START Data supplied

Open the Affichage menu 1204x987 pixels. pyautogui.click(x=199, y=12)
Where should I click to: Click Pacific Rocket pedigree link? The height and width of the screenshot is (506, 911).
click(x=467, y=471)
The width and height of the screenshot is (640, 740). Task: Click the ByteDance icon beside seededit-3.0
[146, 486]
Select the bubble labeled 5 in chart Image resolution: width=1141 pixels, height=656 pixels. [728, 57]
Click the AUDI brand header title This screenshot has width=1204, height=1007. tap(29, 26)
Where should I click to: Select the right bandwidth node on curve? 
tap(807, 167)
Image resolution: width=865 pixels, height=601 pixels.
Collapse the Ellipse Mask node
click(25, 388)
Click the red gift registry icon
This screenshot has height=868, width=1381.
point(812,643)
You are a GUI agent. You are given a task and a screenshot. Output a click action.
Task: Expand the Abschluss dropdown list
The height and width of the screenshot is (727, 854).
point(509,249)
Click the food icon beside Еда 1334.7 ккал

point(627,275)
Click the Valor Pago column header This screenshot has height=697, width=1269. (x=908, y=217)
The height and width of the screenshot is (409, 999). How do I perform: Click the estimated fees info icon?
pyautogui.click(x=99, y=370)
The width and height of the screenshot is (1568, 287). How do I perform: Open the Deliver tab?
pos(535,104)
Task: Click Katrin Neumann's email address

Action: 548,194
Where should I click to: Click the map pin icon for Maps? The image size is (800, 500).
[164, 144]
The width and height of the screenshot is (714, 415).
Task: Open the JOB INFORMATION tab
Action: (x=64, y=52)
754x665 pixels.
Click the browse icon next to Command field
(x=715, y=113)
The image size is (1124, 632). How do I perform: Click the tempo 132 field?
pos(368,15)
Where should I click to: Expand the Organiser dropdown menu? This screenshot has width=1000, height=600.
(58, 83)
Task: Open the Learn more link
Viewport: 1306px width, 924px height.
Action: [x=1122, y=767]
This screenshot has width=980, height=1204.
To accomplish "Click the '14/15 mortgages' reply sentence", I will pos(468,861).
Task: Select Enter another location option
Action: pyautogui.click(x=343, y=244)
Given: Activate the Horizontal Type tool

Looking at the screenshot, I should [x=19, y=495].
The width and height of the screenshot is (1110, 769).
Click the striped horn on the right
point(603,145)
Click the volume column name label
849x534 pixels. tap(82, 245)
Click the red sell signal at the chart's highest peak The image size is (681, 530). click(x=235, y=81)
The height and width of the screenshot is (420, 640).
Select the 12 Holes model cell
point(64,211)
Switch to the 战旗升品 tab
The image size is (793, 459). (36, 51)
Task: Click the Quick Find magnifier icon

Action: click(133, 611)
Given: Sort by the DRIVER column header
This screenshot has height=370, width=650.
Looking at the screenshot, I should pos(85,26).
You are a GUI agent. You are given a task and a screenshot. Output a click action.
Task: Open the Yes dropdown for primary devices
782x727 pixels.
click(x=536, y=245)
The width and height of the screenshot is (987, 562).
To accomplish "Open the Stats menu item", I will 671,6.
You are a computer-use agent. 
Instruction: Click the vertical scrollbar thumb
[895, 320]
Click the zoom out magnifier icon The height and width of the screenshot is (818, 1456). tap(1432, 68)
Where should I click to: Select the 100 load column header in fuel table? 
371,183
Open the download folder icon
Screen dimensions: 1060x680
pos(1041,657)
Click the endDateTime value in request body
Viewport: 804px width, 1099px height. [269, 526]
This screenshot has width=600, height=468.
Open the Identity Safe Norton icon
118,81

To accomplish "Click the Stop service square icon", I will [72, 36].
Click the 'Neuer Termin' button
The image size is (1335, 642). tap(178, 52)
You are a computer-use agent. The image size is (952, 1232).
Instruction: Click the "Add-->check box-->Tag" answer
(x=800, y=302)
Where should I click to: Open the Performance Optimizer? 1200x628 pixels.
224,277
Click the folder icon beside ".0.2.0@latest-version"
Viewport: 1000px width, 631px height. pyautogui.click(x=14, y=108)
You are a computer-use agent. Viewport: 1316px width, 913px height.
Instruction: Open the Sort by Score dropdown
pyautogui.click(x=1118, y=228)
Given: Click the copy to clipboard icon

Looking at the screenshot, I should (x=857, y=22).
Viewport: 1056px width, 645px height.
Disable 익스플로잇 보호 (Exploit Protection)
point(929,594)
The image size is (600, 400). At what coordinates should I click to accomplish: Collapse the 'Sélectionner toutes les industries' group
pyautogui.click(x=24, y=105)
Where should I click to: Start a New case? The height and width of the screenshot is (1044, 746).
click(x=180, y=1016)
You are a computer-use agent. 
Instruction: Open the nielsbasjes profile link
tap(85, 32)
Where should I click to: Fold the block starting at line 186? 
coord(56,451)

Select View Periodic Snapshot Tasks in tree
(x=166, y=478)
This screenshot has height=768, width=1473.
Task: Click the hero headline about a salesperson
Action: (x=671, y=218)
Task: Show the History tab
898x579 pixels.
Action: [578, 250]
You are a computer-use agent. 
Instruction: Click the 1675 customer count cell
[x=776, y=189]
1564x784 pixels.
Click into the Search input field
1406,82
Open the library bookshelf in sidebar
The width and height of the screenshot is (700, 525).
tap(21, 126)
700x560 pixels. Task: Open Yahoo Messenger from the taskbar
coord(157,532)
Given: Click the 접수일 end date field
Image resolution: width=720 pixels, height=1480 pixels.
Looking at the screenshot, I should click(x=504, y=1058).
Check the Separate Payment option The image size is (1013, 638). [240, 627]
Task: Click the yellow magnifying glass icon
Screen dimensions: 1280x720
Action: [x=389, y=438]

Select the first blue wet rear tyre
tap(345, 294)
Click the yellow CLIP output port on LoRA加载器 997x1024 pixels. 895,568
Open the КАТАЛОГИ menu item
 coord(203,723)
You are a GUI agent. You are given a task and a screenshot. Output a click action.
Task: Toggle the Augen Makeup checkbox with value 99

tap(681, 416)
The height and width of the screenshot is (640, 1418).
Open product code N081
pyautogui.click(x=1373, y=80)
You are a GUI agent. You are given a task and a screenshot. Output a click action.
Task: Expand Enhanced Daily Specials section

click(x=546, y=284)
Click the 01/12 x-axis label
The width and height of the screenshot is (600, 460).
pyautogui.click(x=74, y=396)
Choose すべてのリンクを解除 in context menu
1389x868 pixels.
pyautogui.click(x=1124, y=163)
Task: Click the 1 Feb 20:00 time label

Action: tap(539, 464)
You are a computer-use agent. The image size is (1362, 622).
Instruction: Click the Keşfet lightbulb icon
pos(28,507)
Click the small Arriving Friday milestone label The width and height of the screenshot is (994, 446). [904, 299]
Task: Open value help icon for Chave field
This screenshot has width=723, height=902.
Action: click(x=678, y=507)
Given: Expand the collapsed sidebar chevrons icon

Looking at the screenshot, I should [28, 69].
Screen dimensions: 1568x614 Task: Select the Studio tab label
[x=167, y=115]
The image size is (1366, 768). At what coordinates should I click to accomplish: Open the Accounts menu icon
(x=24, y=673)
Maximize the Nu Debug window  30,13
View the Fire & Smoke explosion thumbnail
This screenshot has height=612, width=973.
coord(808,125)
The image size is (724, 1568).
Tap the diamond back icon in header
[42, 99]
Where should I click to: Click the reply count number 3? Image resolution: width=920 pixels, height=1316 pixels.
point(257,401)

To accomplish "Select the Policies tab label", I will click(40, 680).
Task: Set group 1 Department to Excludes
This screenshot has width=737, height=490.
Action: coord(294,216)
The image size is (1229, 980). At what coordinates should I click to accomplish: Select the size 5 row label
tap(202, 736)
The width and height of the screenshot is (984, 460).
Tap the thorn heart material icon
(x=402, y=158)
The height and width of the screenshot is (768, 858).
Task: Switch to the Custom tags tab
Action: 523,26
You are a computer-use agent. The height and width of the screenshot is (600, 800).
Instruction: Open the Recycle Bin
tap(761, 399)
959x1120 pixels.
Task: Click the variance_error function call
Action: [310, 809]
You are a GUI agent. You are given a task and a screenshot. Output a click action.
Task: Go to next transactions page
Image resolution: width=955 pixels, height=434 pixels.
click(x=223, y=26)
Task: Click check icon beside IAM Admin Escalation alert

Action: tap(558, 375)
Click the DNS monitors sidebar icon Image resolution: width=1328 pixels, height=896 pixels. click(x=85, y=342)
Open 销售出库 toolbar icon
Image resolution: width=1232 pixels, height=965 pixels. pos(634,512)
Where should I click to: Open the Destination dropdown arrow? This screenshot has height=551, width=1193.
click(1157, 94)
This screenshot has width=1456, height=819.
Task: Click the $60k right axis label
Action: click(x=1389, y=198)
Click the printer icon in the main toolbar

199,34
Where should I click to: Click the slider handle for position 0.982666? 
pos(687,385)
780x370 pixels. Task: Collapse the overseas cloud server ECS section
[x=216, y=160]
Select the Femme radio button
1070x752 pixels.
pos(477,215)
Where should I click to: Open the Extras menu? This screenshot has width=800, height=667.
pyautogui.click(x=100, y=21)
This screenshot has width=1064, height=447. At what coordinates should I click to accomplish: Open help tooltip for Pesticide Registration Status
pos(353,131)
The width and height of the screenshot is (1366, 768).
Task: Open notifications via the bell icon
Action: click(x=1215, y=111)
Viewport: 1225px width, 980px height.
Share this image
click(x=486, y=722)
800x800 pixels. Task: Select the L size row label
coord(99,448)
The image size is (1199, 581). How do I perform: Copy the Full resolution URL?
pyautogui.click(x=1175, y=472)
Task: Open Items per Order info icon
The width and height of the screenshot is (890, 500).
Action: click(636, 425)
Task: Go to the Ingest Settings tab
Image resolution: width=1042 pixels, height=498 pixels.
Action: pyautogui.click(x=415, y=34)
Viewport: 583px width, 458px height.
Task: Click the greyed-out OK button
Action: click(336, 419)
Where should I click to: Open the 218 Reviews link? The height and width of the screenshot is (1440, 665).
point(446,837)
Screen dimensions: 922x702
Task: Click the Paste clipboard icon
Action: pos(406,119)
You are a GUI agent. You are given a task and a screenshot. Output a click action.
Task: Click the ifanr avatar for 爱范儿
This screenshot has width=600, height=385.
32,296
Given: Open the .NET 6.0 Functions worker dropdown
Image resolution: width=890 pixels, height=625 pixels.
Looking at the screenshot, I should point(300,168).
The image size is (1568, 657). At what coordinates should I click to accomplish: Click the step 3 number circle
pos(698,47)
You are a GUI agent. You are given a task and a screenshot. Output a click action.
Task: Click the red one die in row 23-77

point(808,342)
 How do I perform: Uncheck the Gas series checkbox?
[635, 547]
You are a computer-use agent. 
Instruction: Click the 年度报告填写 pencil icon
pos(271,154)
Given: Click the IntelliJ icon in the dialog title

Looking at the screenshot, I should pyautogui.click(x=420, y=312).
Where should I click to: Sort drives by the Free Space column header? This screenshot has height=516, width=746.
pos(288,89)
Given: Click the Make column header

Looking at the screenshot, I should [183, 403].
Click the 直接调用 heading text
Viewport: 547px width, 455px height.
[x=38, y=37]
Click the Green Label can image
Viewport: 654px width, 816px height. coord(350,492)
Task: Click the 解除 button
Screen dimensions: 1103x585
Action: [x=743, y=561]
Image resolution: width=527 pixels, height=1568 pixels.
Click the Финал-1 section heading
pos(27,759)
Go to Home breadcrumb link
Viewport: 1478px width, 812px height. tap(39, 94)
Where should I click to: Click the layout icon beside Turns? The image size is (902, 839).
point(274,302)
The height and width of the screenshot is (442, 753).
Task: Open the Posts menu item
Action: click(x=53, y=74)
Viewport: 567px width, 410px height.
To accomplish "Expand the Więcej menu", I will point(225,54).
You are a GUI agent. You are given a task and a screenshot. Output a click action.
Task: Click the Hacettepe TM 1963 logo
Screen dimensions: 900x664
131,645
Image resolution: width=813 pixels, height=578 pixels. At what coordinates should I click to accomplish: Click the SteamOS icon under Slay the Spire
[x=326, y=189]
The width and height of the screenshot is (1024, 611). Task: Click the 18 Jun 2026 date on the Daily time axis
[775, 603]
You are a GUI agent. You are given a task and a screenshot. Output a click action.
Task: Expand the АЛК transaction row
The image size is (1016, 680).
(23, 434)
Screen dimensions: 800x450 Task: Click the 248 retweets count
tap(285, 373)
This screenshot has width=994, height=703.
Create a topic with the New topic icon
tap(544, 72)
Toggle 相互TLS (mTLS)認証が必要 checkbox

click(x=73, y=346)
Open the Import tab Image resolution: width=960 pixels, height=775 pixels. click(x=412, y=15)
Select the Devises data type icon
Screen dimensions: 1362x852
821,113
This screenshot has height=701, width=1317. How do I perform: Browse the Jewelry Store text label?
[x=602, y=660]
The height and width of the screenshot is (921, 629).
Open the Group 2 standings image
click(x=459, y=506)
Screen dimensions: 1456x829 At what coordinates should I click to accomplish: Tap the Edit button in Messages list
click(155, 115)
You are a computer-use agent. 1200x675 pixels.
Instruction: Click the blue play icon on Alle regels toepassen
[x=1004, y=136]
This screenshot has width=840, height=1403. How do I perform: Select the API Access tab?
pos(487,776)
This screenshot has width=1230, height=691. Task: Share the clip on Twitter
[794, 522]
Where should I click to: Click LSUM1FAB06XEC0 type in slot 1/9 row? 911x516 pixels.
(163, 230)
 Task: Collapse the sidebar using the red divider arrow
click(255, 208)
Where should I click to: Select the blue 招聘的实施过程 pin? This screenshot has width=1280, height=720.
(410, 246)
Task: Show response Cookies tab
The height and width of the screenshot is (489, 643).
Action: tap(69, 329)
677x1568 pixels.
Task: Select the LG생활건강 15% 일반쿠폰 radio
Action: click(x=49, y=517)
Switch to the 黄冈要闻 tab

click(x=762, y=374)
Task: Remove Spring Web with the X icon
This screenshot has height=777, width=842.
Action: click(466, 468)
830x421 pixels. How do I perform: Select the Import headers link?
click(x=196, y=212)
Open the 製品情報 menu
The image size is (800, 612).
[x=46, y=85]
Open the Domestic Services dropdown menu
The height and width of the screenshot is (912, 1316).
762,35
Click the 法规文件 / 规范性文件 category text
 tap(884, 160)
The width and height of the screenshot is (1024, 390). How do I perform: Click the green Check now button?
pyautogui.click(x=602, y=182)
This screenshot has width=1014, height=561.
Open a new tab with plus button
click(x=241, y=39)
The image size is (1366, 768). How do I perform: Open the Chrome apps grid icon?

END Data supplied

▶ **What you have to do**
Count the lines above in which the string "Show" occurs, and write the number with no other text.

▶ **Response below**
2